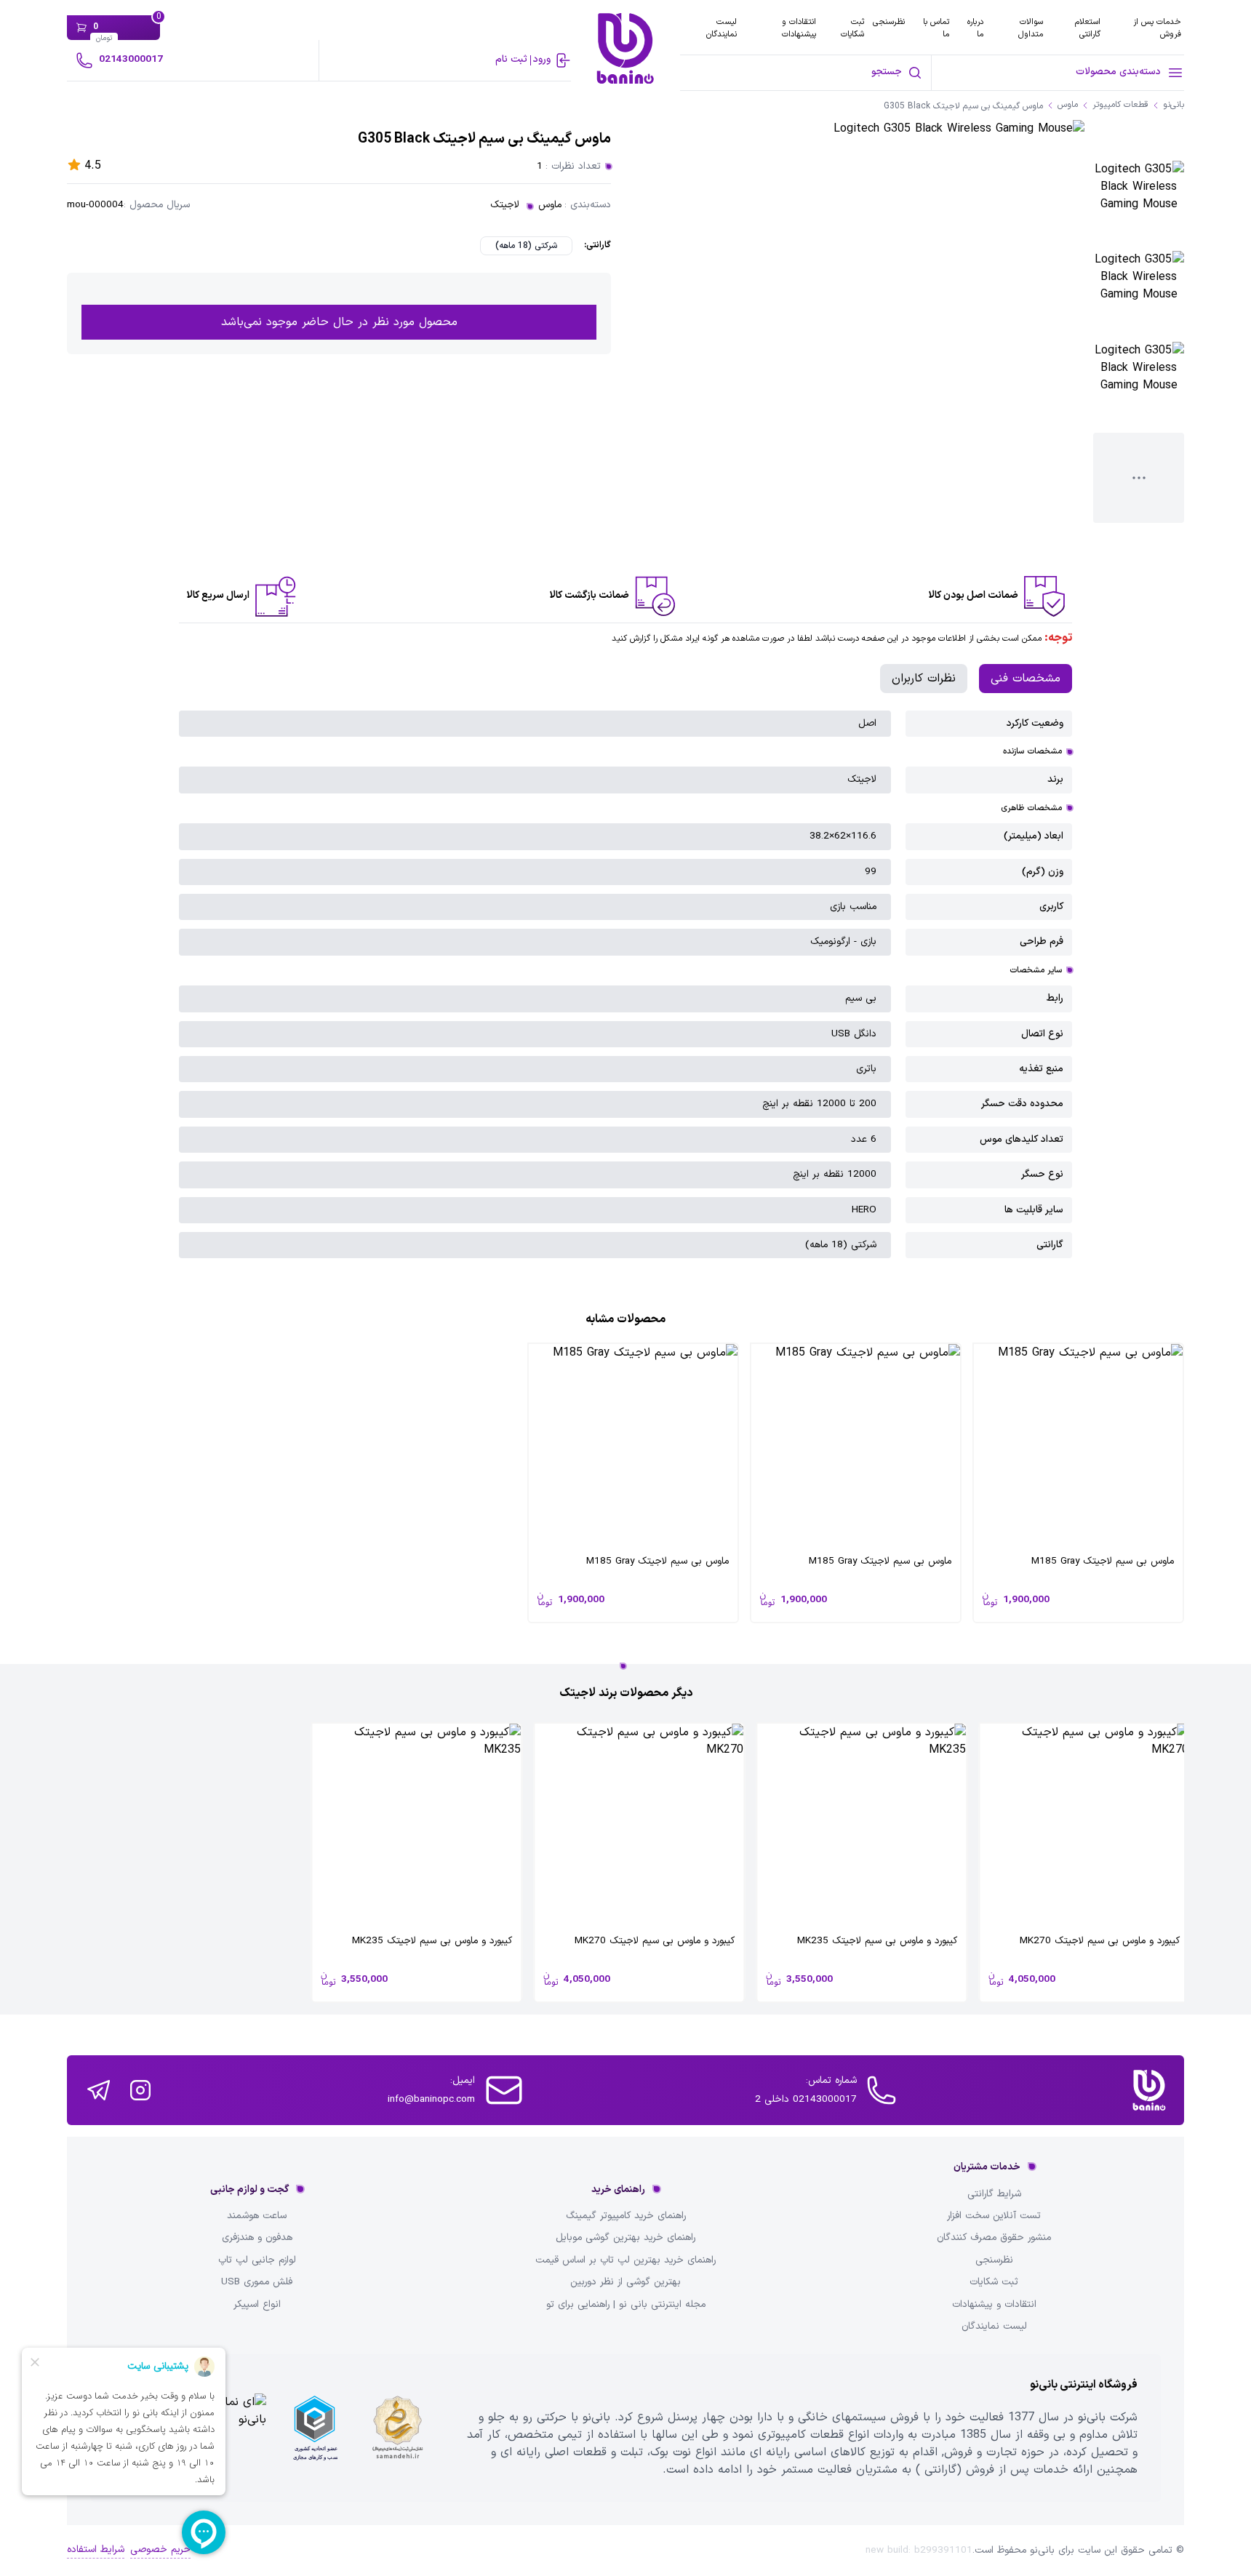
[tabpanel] (626, 985)
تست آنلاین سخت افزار (994, 2216)
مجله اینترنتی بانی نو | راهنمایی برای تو (626, 2304)
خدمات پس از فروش (1157, 28)
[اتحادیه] (315, 2428)
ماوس (549, 205)
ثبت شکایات (852, 28)
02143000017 (131, 59)
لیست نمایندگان (721, 28)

- [Task brief]: Word for word, restate the lines running from the one containing "تست آنلاین سخت افزار (994, 2216)" through the final line of the records above, and nothing besides.

- [Response box]:
تست آنلاین سخت افزار (994, 2216)
مجله اینترنتی بانی نو | راهنمایی برای تو (626, 2304)
خدمات پس از فروش (1157, 28)
[اتحادیه] (315, 2428)
ماوس (549, 205)
ثبت شکایات (852, 28)
02143000017 (131, 59)
لیست نمایندگان (721, 28)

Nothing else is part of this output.